MIMS Final Project 2026

Aesthetic Taste and Its Limits: Breakdowns in Prompt-Mediated Design of User Interfaces

Abstract

How is taste expressed, and where does it live? When designers use AI tools like Lovable to generate interfaces from natural language, that question stops being abstract. Suddenly, taste has to fit inside a sentence.

Our Human-Centered Design study investigates how user experience (UX) designers express aesthetic taste when using AI-powered interface generation tools. Through thirteen observed design sessions, we identify six recurring breakdown types that characterize how aesthetic intent fails during prompt-mediated generation: Vocabulary Gap, Execution Gap, Convergence Trap, Tacit Ceiling, Authorship Disconnect, and Risk-Reward Freeze. Our analysis further introduces four designer profiles—Reference-Led, Specification-Led, Efficiency-Led, and Process-Invested—that predict susceptibility to these breakdowns based on early-session prompting strategies. We find that the gap between aesthetic judgment and linguistic expression is a structural condition of prompt-mediated design, where authorship depends more on the process of making than final output quality. To address these tensions, we propose four directions and a maturity assessment for future generative UI tools: supporting visual input as primary specification, enabling local and intent-anchored editing, promoting safer iteration through versioning, and making the co-creative process and authorship visible.

The Aesthetics of Prompting

How is taste expressed, and where does it live? When designers use AI tools to generate interfaces from natural language, that question stops being abstract. Suddenly, aesthetic taste has to fit inside a sentence.

Our project investigates the challenges UX designers face when translating complex, tacit visual judgment into linear, explicit prompts. We specifically examine the "repair moment," the critical site of human-AI collaboration where designers must diagnose visual inadequacy in a generated output and decide whether to correct it through re-prompting or manual editing.

We argue that the struggle to express taste through generative UI tools is not a matter of poor prompting, but a fundamental tension in prompt-mediated interaction.
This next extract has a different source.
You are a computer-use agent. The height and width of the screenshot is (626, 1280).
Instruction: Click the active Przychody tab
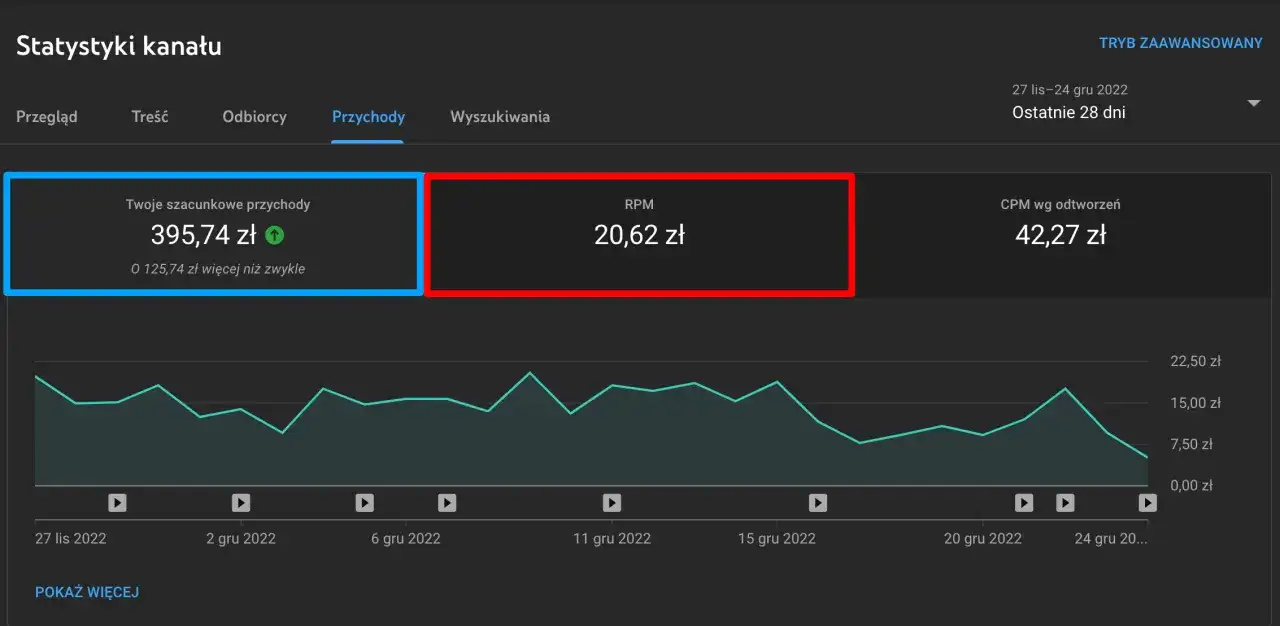(x=368, y=116)
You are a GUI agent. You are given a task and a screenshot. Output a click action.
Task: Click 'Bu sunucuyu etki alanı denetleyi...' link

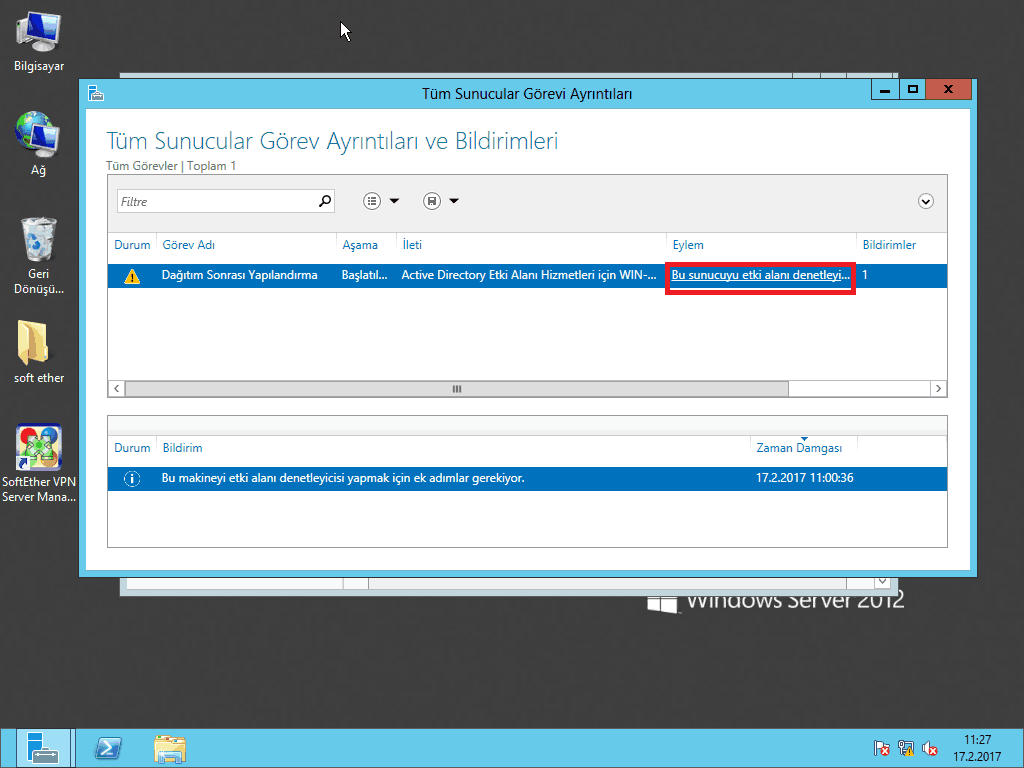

  • Taste is hard to express verbally. Designers often know what they want before they can say it, and prompt-based tools force that judgment into language too early.
  • Polished is not the same as personal. AI-generated interfaces can look finished while still feeling generic, borrowed, or unlike the designer's own work.
  • Authorship lives in the process of creation. A design that matches the brief can still fail to feel authored when the act of making is delegated to the system.

     

Key Findings: introducing a new taxonomy

Through thirteen observed design sessions, we found that this translation process breaks down in six recurring ways, compromising creative control and undermining authorship:

  • Vocabulary Gap: Designers lack the precise language for their intent.
  • Execution Gap: The tool fails to deliver on a clear, well-phrased prompt.
  • Convergence Trap: The system defaults to generic, "polished" styles.
  • Tacit Ceiling: Aesthetic judgment reaches a level that resists any verbalization.
  • Authorship Disconnect: The designer feels removed from the act of making.
  • Risk-Reward Freeze: Designers avoid ambitious prompts due to high risk of failure

These breakdowns are experienced differently depending on a designer's initial approach. We introduce four Designer Profiles that correlate with susceptibility to these failures.
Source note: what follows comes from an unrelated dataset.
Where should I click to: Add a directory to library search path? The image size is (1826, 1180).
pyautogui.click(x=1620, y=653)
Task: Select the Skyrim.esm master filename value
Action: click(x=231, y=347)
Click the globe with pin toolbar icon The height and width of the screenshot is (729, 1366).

  • Reference-Led: Relies on external examples for style.
  • Specification-Led: Focuses on detailed component lists.
  • Efficiency-Led: Prioritizes speed and minimal iteration.
  • Process-Invested: Prioritizes feeling in control of the creative process.

     

Directions for Future Generative UI Tools

To address these structural conditions and better support genuine aesthetic expression, we propose a new tool and four actionable directions for tool development:

  1. Integrated Designer Taste Maturity Tool to assess and guide the development of aesthetic taste expression in various dimensions.
  2. Support visual input as primary specification (reducing reliance on language).
  3. Enable local and intent-anchored editing (improving the repair moment).
  4. Promote safer iteration through versioning (mitigating Risk-Reward Freeze).
  5. Make the co-creative process and authorship visible (closing the Authorship Disconnect).